SELECT test_function_python(number) AS x        
FROM numbers(5)                                 
                                                
                                                
┌─x───┐                                         
│ 0 0 │                                         
│ 1 1 │                                         
│ 2 2 │                                         
│ 3 3 │                                         
│ 4 4 │                                         
└─────┘                                         

So far so good but I want to send multiple parameters to the UDF like this:

SELECT test_function_python(number, number + 3) AS x        
FROM numbers(5)                                 

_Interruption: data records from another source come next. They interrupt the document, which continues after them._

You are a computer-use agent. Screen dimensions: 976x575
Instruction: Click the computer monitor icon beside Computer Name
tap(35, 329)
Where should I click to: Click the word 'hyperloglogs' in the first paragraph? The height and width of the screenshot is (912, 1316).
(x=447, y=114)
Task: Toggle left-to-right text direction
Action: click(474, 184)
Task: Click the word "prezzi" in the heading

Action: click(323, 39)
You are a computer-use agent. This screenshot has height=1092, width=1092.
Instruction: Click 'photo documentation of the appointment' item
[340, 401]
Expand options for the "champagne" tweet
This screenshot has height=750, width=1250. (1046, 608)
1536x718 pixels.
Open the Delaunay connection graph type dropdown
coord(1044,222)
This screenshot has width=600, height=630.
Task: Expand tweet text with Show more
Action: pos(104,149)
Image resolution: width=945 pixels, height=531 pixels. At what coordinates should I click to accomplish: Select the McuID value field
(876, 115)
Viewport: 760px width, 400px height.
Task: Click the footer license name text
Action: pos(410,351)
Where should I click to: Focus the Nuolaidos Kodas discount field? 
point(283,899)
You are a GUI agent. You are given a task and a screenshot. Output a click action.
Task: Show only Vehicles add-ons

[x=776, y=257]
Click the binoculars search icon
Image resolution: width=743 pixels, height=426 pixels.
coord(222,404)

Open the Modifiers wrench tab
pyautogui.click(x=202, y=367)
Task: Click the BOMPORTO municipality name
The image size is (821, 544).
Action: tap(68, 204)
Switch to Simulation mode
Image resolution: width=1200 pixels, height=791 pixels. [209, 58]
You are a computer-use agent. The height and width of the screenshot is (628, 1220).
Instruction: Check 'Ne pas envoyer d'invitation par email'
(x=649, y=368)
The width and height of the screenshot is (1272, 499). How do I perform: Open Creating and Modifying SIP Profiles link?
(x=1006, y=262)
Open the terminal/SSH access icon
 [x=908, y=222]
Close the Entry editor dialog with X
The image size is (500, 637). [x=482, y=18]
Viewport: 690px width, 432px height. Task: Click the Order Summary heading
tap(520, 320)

So how do I get two arguments from Python code??


Solution

  • Use multiple <argument> tag in function config (python_function.xml in /etc/clickhouse-server:

    <functions>                                     
        <function>                                  
            <type>executable</type>                 
            <name>test_function_python</name>       
            <return_type>String</return_type>       
            <argument><type>String</type></argument>
            <argument><type>String</type></argument>
            <format>TabSeparated</format>           
            <command>test_function.py</command>     
            <execute_direct>1</execute_direct>      
        </function>                                 
    </functions>                                    
    

    Then pass two arguments to python function:

    SELECT test_function_python(number, number + 1) AS x   
    FROM numbers(10)                                       
                                                           
    Query id: 562676d4-e7fb-4aec-86b4-fef41fec4864         
                                                           
    ┌─x─────────────────┐                                  
    │ 0: arg1=0 arg2=1  │                                  
    │ 1: arg1=1 arg2=2  │                                  
    │ 2: arg1=2 arg2=3  │                                  
    │ 3: arg1=3 arg2=4  │                                  
    │ 4: arg1=4 arg2=5  │                                  
    │ 5: arg1=5 arg2=6  │                                  
    │ 6: arg1=6 arg2=7  │                                  
    │ 7: arg1=7 arg2=8  │                                  
    │ 8: arg1=8 arg2=9  │                                  
    │ 9: arg1=9 arg2=10 │                                  
    └───────────────────┘                                  
    

    Python code (test_function.py):

    #!/usr/bin/python3
    
    import sys
    
    if __name__ == '__main__':
        i = 0
        for line in sys.stdin:
            arg1, arg2 = line.split('\t')
            print(f'{i}: arg1={arg1} arg2={arg2}', end='')
            sys.stdout.flush()
            i += 1